Shares of document-management leader Docusign (DOCU -2.35%) fell 6.7% today, as of market close. It's a new year, but the narrative surrounding fast-growing tech stocks remains the same as it was for much of 2021: Fear of rising interest rates keeps pushing growth stocks down.

Two people with paper documents and a tablet.

Image source: Getty Images.

So what

Specifically, minutes from the Federal Reserve's last meeting indicate that a more aggressive raising of interest rates and other moves to try and tame inflation might be in store sooner rather than later. As a result, yields on 10-year Treasuries jumped to just over 1.7%, the highest they've been since March 2021, and are closing in on the 1.9% pre-pandemic rate at the end of 2019. As a reminder, higher interest rates reduce the value of future cash flows, which tends to lower the value of a stock in the short term.

Now what

In addition to the interest-rate dilemma that's plaguing growth investors, Docusign's guidance for the final quarter of the current fiscal year (which comes to an end on Jan. 31) was a disappointment to some shareholders. At the midpoint, management said to expect a 30% year-over-year jump in revenue, a slowdown from the 42% growth rate notched in Q3.

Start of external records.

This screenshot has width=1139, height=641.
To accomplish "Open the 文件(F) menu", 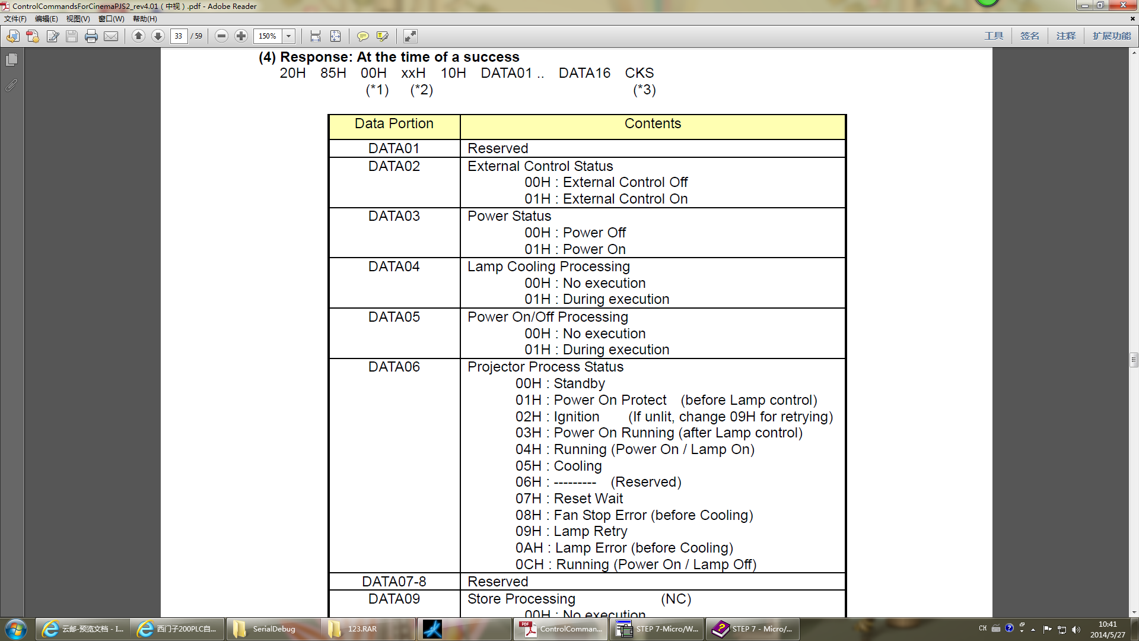I will click(x=15, y=19).
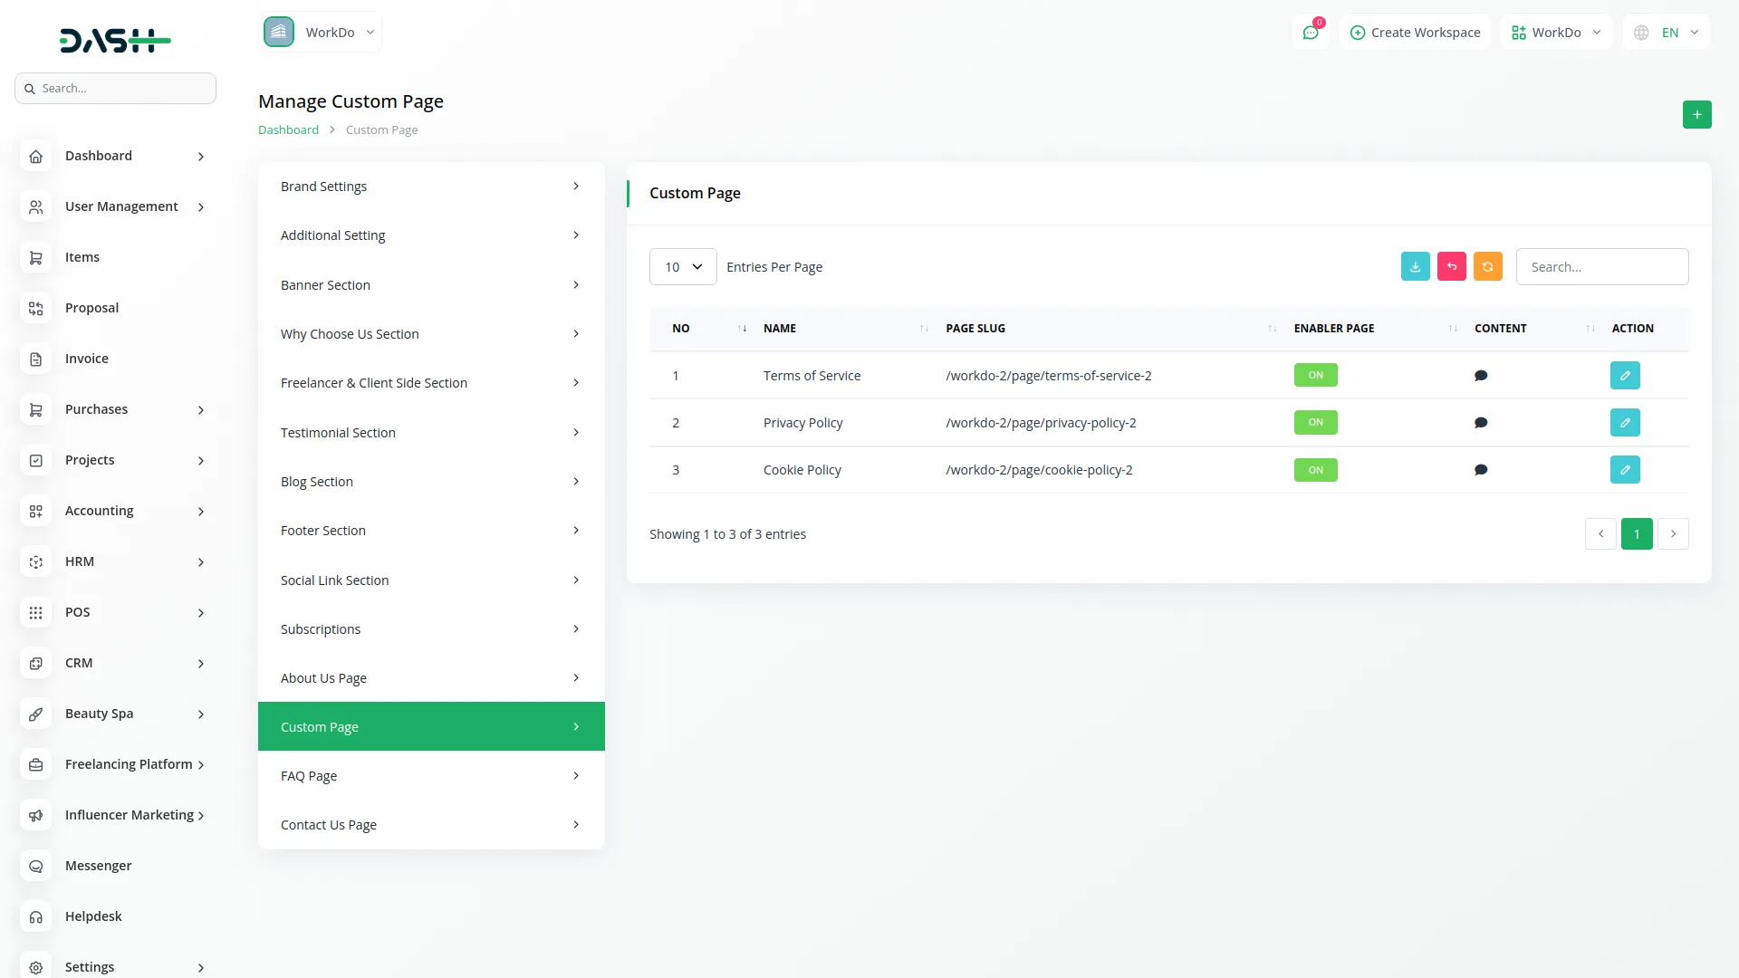Viewport: 1739px width, 978px height.
Task: Select the FAQ Page settings item
Action: pyautogui.click(x=430, y=775)

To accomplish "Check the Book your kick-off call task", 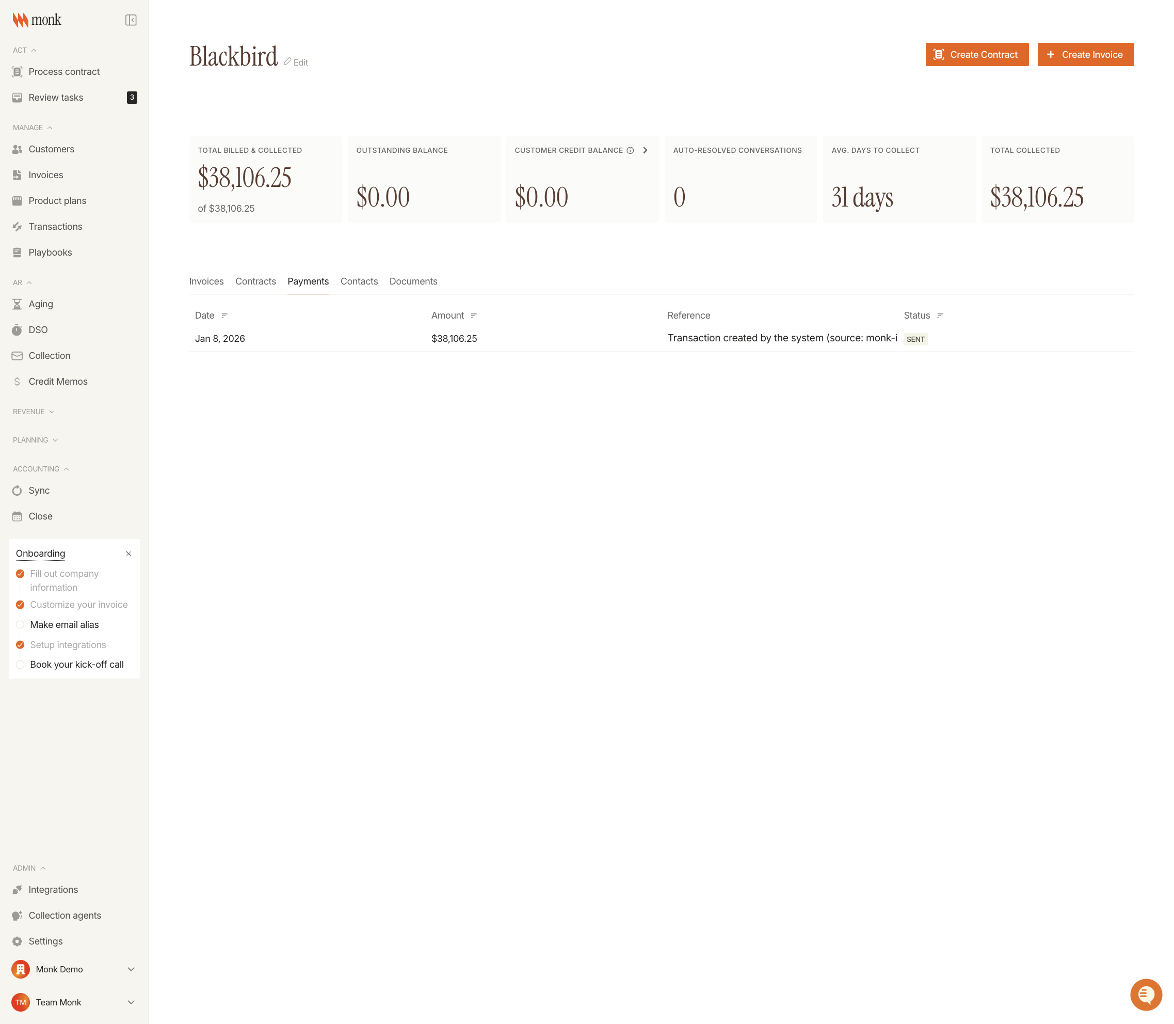I will pos(21,665).
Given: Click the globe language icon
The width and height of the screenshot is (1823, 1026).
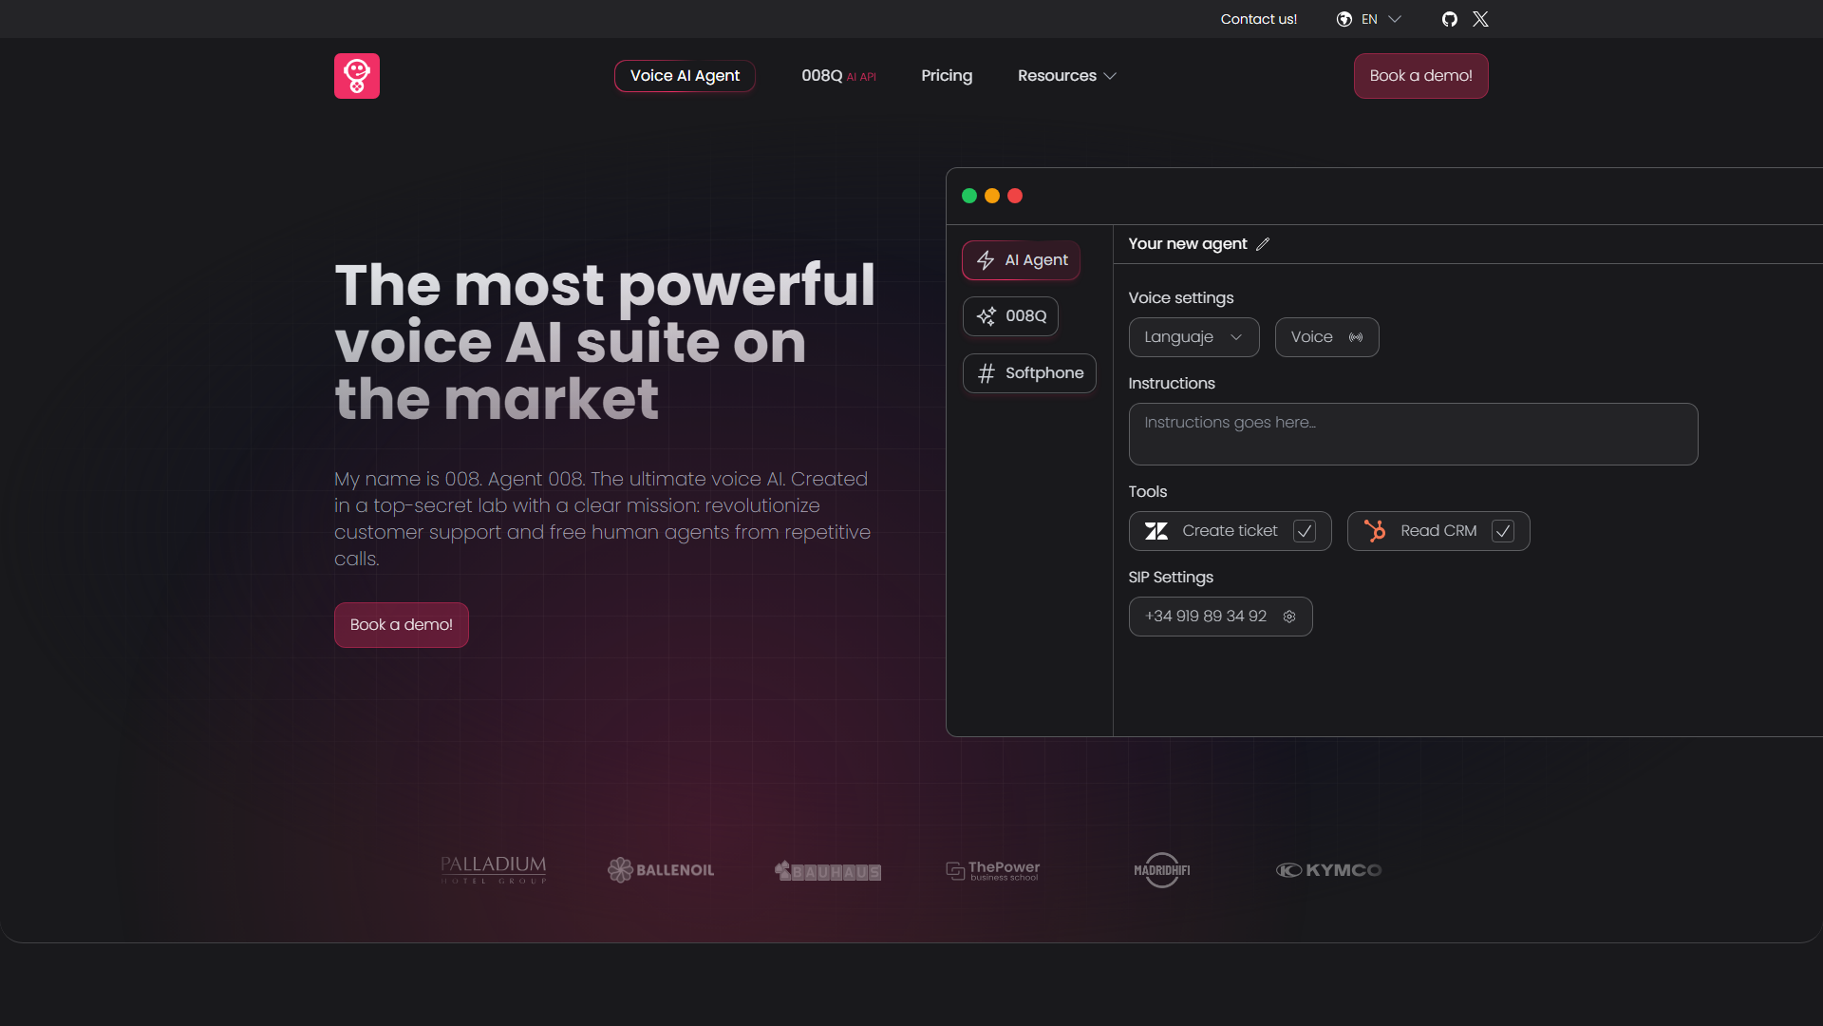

Docusign, along with other high-growth but richly valued names, is thus undergoing an aggressive repricing by way of market forces. However, that doesn't alter the long-term potential this leading cloud-software company still has. Cloud services are expected to remain a double-digit secular-growth trend throughout the 2020s, so Docusign stock is far from dead money. 

However, at over 14 times current-year expected sales-to-enterprise value and 67 times one-year forward earnings, Docusign isn't "cheap" by most value-investor metrics. Expect more volatility ahead. But for investors who are in it for the long haul (at least a few years, but the more the better), Docusign could be a great buy after falling 50% from it's all-time high reached late last year.